His ambassador presented memoirs in his name to the Grand Vizir, Poniatowski, and supported them with his readily-acquired prestige. The intrigue succeeded entirely; he wore only Turkish dress, and he insinuated himself everywhere; the Grand Seignior had him presented with a purse containing 1,000 ducats, and the Grand Vizir said to him, “I will take your King with one hand, and a sword in the other, and I will lead him to Moscow at the head of 200,000 men.” But the first minister soon changed his mind. The King could only treat, while the Czar could pay; he did pay, and it was the money that he gave that Charles used; the military chest taken at Pultawa provided new arms against the vanquished. No more mention was made of making war on Russia. The Czar’s influence was all-powerful at the Porte; they granted honours and privileges to his ambassador at Constantinople such as had never been enjoyed by a previous envoy; he was allowed to have a seraglio, that is, a palace in the quarters of the Franks, and to converse with foreign ministers. The Czar even felt strong enough to demand that Mazeppa should be handed over to him, just as Charles had demanded Patkul. Chourlouli-Ali-Pasha now found it impossible to refuse anything to a Prince who made demands with millions behind him. Thus the same Grand Vizir who had solemnly promised to take the King of Sweden to Russia with 200,000 men, had the impudence to propose to him that he should consent to the betrayal of Mazeppa. Charles was enraged at the request. It is hard to say how far the Vizir would have carried the matter had not Mazeppa, who was then seventy years old, died at this juncture.

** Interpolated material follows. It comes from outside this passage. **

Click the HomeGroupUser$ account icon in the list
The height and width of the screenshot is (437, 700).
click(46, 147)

The King’s grief and resentment increased when he heard that Tolstoy, who had become ambassador from the Czar to the Porte, was served in public by the Swedes who had been enslaved at Pultawa, and that these brave men were daily sold in the market-place at Constantinople. Besides, the Russian ambassador remarked aloud that the Mussulman troops at Bender were there rather as a guard to the King than for his honour.

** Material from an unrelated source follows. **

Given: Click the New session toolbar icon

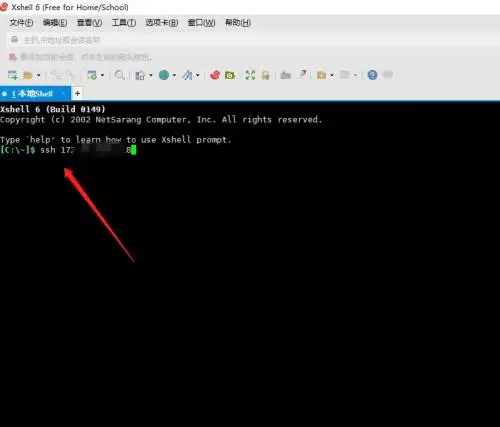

Charles, abandoned by the Grand Vizir, and conquered by the Czar’s money in Turkey, as he had been by his arms in Ukrania, found himself deluded, scorned by the Porte, and a kind of prisoner among the Tartars. His followers began to despair. He alone remained firm and did not show dejection even for a moment. He thought that the Sultan was ignorant of the intrigues of his Grand Vizir; he determined to inform him, and Poniatowski undertook this bold task. Every Friday the Grand Seignior went to the mosque, surrounded by Solacks, a kind of guard, whose turbans were so high that they hid the Sultan from the people. Any one who had a petition to present to the Sultan, must mingle with these guards, and hold the petition up in the air. Sometimes the Sultan deigned to take it himself, but generally he bade an aga take charge of it, and afterwards, on his return from the mosque, had the petitions laid before him. There was no fear that any one would importune him with unnecessary petitions, or petitions about trifling affairs, for at Constantinople they write less in a year than at Paris in a day. Much less dare any one present petitions against the ministers, to whom the Sultan hands them generally without reading them. But Poniatowski had no other means of conveying the King of Sweden’s complaints to the Grand Seignior. He drew up a strong indictment of the Grand Vizir. M. de Feriol, then Turkish ambassador from France, got it translated into Turkish. A Greek was hired to present it; he mingled himself with the King’s guards, and held up the paper so high, and so persistently, that the Sultan saw it and took it himself.